Baroness Morris of Yardley
Main Page: Baroness Morris of Yardley (Labour - Life peer)Department Debates - View all Baroness Morris of Yardley's debates with the Department for Education
(1 year, 9 months ago)
Grand CommitteeMy Lords, I also congratulate the noble Lord, Lord Vaizey, and thank him for bringing this to our attention. We should have had a longer and deeper debate on Oak National Academy before this point and the Government should have brought it before us, as this important initiative could change the education landscape. I agree with every word my noble friend Lord Knight said, and am probably going to say similar things—only not as well.

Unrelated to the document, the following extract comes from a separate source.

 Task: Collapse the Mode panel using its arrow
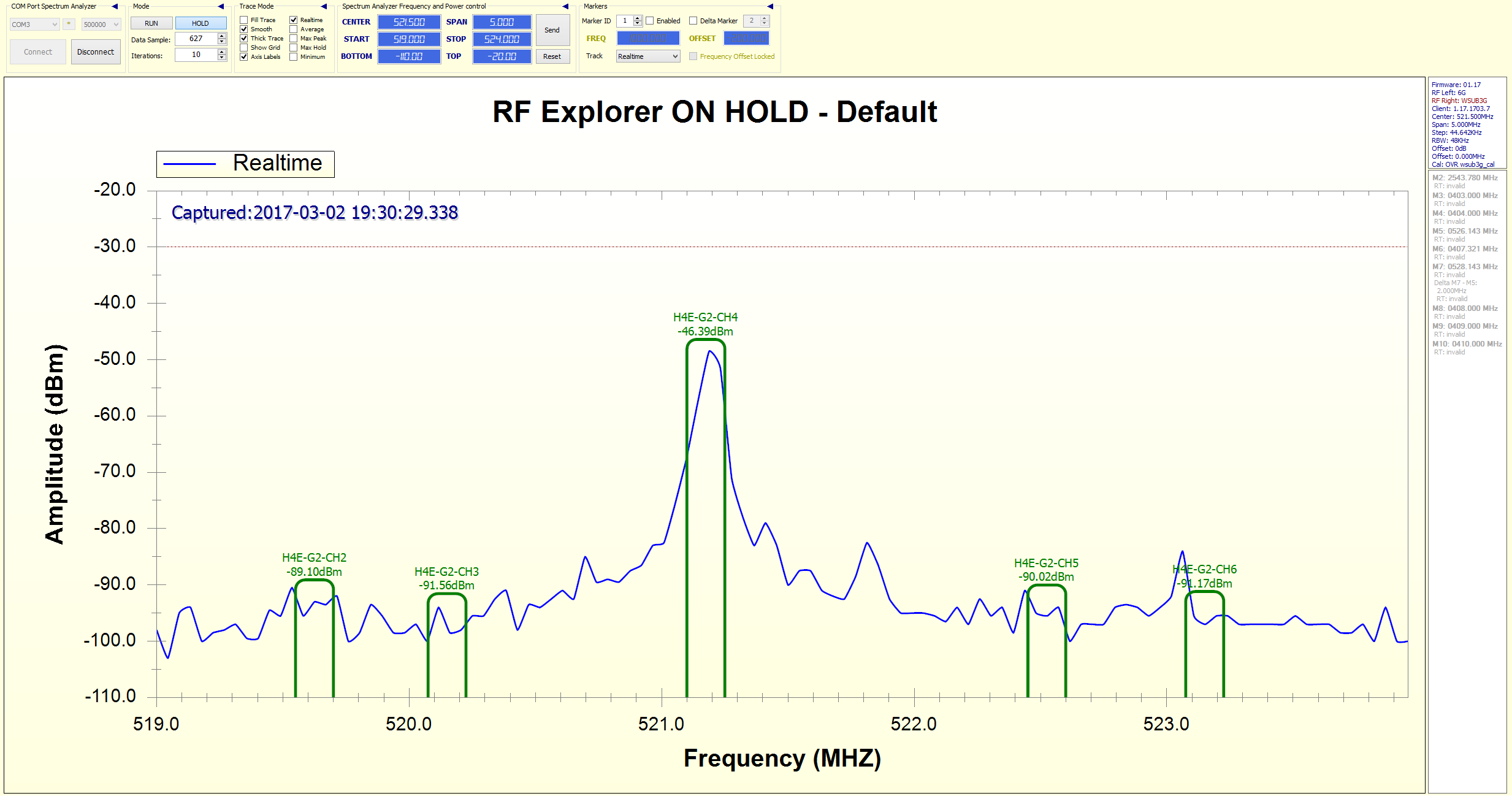click(221, 6)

I want to make two points. The first is about the motivation for this. The impact assessment says that it wants to save teachers’ time and reduce the workload. One of the reasons given is that the 2014 national curriculum changes took away the framework of support for teachers, which now has to be replaced. That was eight years of things going wrong because of the inadequacy of the 2014 curriculum reforms and this is about trying to put that back in place.
What worries me most and what I just cannot get my head around is this. If you went to teachers and said, “We are the Government and we have millions of pounds; what do you most want us to do to take workload off your shoulders?”, none of them would say, “Give a pile of money to the Oak National Academy and let it produce off-the-shelf lesson plans and curriculum packages.” The irony is that the DfE and Ofsted have argued for this. If you asked teachers who they would most cite as putting pressure on them, they would say the DfE and Ofsted.
I just cannot think through the fact that we seem to be creating a system in which it is easier for teachers to use off-the-shelf lesson plans, as that would give them time to fill in returns for Ofsted and the DfE. I taught for 18 years and the thing I most wanted to do was a lesson plan. That is what I went into the job to do. It was my skill and my training. If teachers spend half an hour a day looking for information on the internet, then thank goodness; they are professionals. That is what they are meant to be doing. Why would you put in place something that meant that a science teacher or similar was not spending half an hour a day looking for up-to-date information on the internet? If the Government want to reduce workload, I suggest that they are going about it the wrong way.
I think this is about control. The evidence for that is in the impact statement. The summary asks why Oak was chosen. It could not be the DfE, because the teachers would not trust it. It could not be private sector procurement, because it would not be “aligned with government policy”. Think about that: the Government are not doing it themselves, because they know that teachers do not trust them, and they are not putting it out to tender, because they do not trust private sector publishers to align with government policy, so they have set up an arm’s-length body to—as the impact statement says time and again—align with government strategy. That is the giveaway.
I have a great deal of time for the person who runs Oak. He is a star. He is a young educationalist who I hope has more and more influence on our education system in years to come, but this has not done Oak any favours.
My second point is to reiterate the point that the noble Lord, Lord Vaizey, made about the BBC. It is the reason; it is the whole rationale. If you need one argument against this, it is: use the BBC. I tried a digital curriculum from the BBC prior to this, and what we were going to do was wonderful. We lost in the courts and some people’s professional careers were damaged because of that. It would have been good, and it would have had all the accountability, visibility and openness that the BBC would have brought to the process. I justified that because it is a public sector broadcaster, but Oak has none of that: it is not a public sector broadcaster, it does not have a public sector remit and it does not have that accountability. There are a number of reasons why we should ask the Government to reconsider.